AiRacleX: Automated Detection of Price Oracle Manipulations via LLM-Driven Knowledge Mining and Prompt Generation
Bo Gao, Yuan Wang, Qingsong Wei, Yong Liu, Rick Siow Mong Goh, David Lo
TL;DR
AiRacleX tackles price oracle manipulation in DeFi by introducing a fully LLM-driven detection framework that grounds prompts in domain knowledge extracted from top-tier literature. It uses a three-model pipeline—Domain Knowledge Synthesizer, Prompt Generator, and Auditor—to generate context-aware prompts and autonomously audit smart contracts for POM vulnerabilities. Across real-world attacked projects and Code4rena datasets, AiRacleX achieves substantial recall gains (notably a 2.58x improvement over a SOTA baseline) while maintaining competitive precision, and can match or exceed human-curated approaches with fully automated knowledge synthesis.
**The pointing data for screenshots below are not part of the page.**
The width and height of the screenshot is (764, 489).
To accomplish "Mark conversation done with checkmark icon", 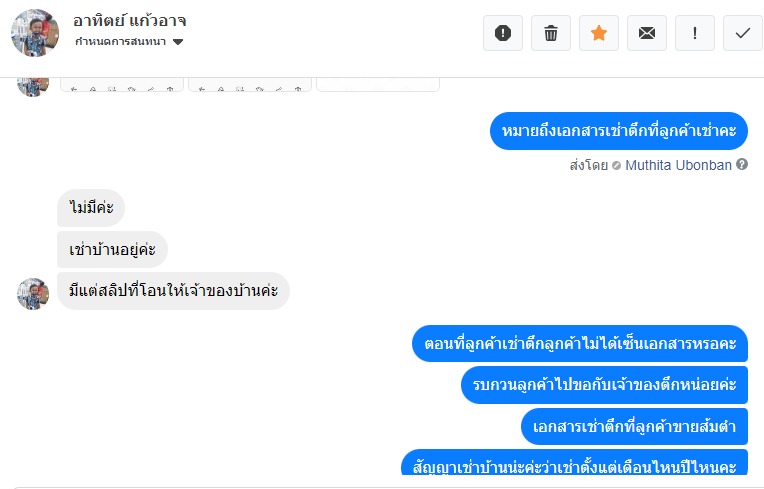I will pos(743,33).
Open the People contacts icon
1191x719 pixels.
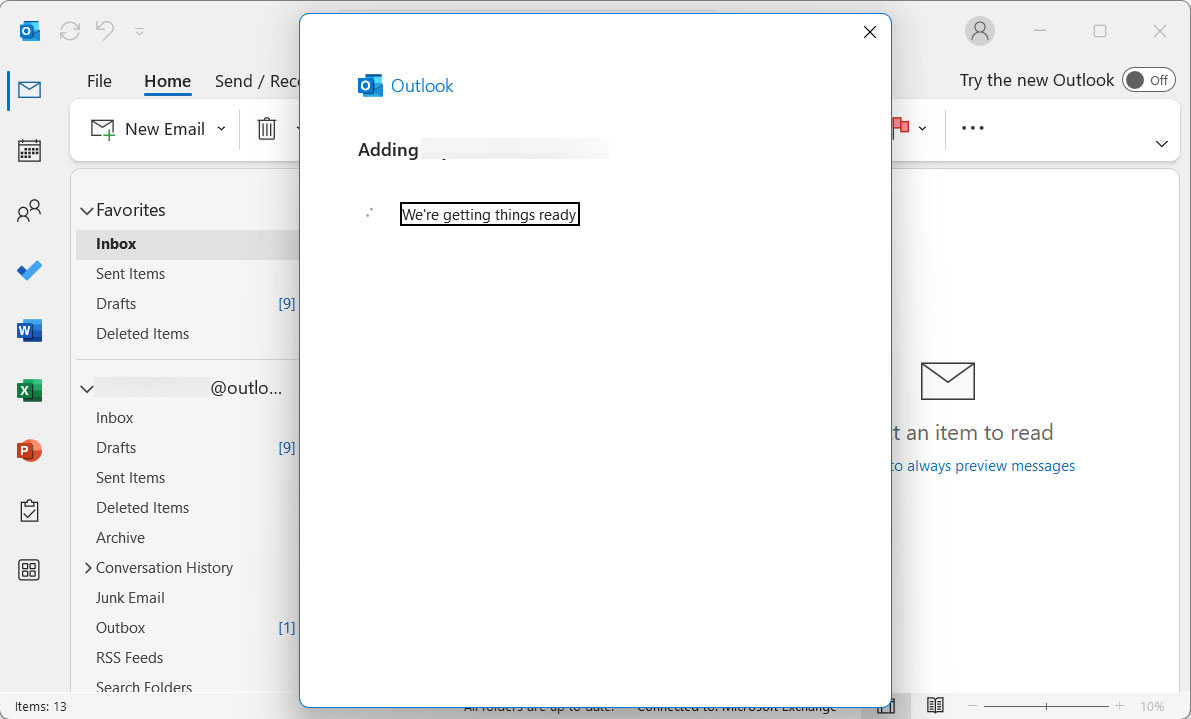click(x=29, y=211)
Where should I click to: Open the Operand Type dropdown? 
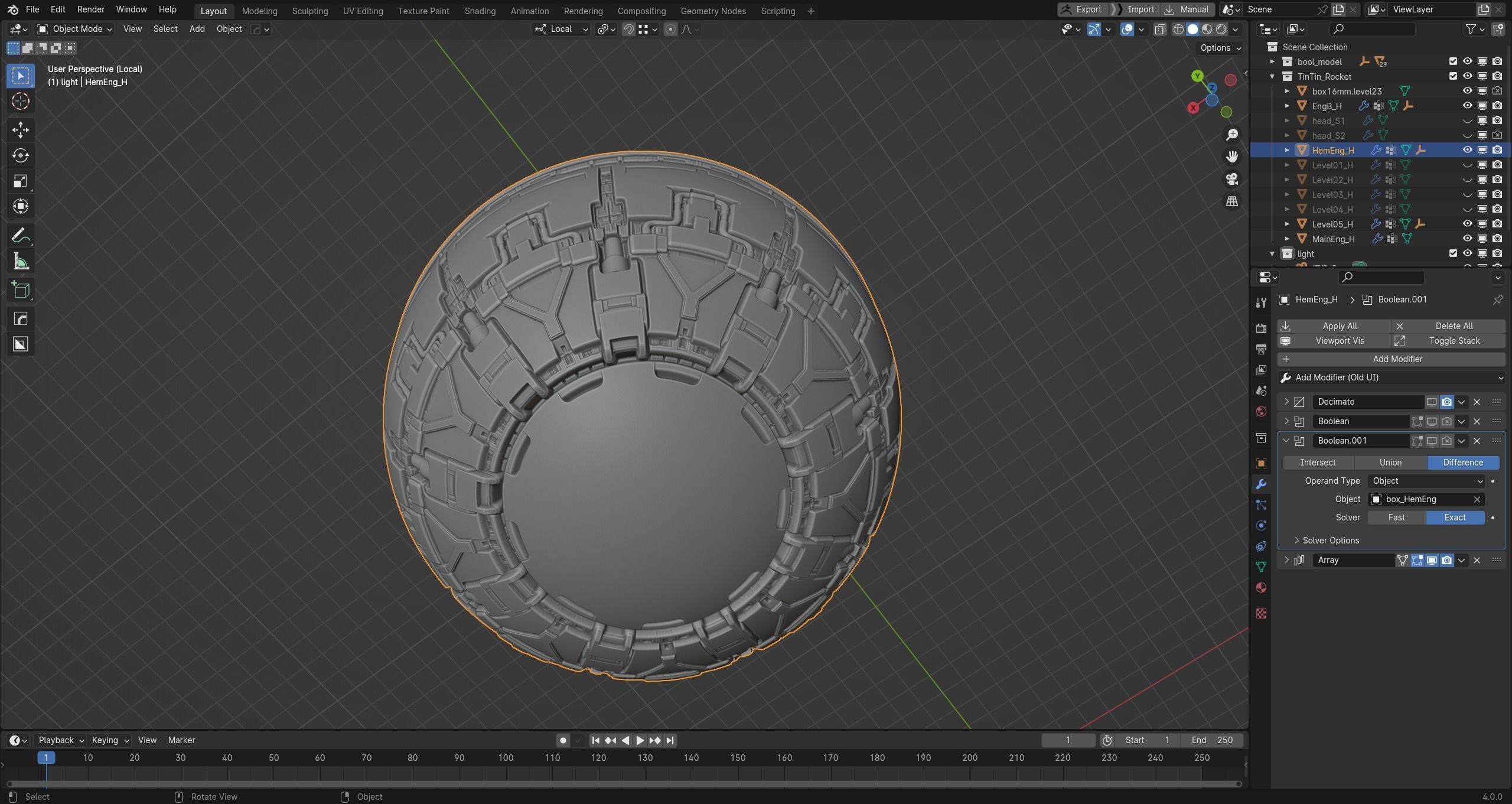pos(1426,481)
The framework also demonstrates the feasibility of replacing commercial models with open-source LLMs, enhancing privacy and security for developers, and points to extensions toward broader vulnerability classes and automated knowledge evolution.
Abstract
Decentralized finance (DeFi) applications depend on accurate price oracles to ensure secure transactions, yet these oracles are highly vulnerable to manipulation, enabling attackers to exploit smart contract vulnerabilities for unfair asset valuation and financial gain. Detecting such manipulations traditionally relies on the manual effort of experienced experts, presenting significant challenges. In this paper, we propose a novel LLM-driven framework that automates the detection of price oracle manipulations by leveraging the complementary strengths of different LLM models (LLMs). Our approach begins with domain-specific knowledge extraction, where an LLM model synthesizes precise insights about price oracle vulnerabilities from top-tier academic papers, eliminating the need for profound expertise from developers or auditors. This knowledge forms the foundation for a second LLM model to generate structured, context-aware chain of thought prompts, which guide a third LLM model in accurately identifying manipulation patterns in smart contracts. We validate the effectiveness of framework through experiments on 60 known vulnerabilities from 46 real-world DeFi attacks or projects spanning 2021 to 2023. The best performing combination of LLMs (Haiku-Haiku-4o-mini) identified by AiRacleX demonstrate a 2.58-times improvement in recall (0.667 vs 0.259) compared to the state-of-the-art tool GPTScan, while maintaining comparable precision. Furthermore, our framework demonstrates the feasibility of replacing commercial models with open-source alternatives, enhancing privacy and security for developers.